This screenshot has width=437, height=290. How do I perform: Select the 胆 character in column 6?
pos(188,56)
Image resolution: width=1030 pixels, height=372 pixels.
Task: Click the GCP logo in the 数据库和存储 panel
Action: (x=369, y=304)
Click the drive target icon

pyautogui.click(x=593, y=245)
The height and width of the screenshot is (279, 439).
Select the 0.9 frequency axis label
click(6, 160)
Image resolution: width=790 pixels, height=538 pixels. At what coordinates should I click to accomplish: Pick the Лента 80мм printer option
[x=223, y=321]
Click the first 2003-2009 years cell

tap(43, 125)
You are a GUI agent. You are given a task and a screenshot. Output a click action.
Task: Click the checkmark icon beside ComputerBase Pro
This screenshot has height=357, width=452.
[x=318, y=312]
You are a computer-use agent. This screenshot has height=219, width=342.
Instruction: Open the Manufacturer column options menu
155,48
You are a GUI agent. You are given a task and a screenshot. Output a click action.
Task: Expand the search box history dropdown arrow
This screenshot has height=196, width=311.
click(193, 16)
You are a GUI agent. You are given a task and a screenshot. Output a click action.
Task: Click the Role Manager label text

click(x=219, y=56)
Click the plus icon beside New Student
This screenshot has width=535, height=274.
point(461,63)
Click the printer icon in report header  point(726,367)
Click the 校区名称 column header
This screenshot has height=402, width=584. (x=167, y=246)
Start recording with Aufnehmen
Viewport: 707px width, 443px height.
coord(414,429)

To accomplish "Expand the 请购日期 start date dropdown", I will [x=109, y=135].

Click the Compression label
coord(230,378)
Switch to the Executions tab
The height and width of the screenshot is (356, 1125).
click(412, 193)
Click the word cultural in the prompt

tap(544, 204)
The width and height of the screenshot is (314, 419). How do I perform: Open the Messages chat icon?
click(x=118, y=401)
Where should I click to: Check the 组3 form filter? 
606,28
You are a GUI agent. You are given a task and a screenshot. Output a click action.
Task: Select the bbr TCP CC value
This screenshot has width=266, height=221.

- _Aim of the task_:
Each line from the one with "Task: Select the bbr TCP CC value" through the last line of the records must be written out word for word. Include nothing else.

- _Result of this exercise_:
Task: Select the bbr TCP CC value
This screenshot has width=266, height=221.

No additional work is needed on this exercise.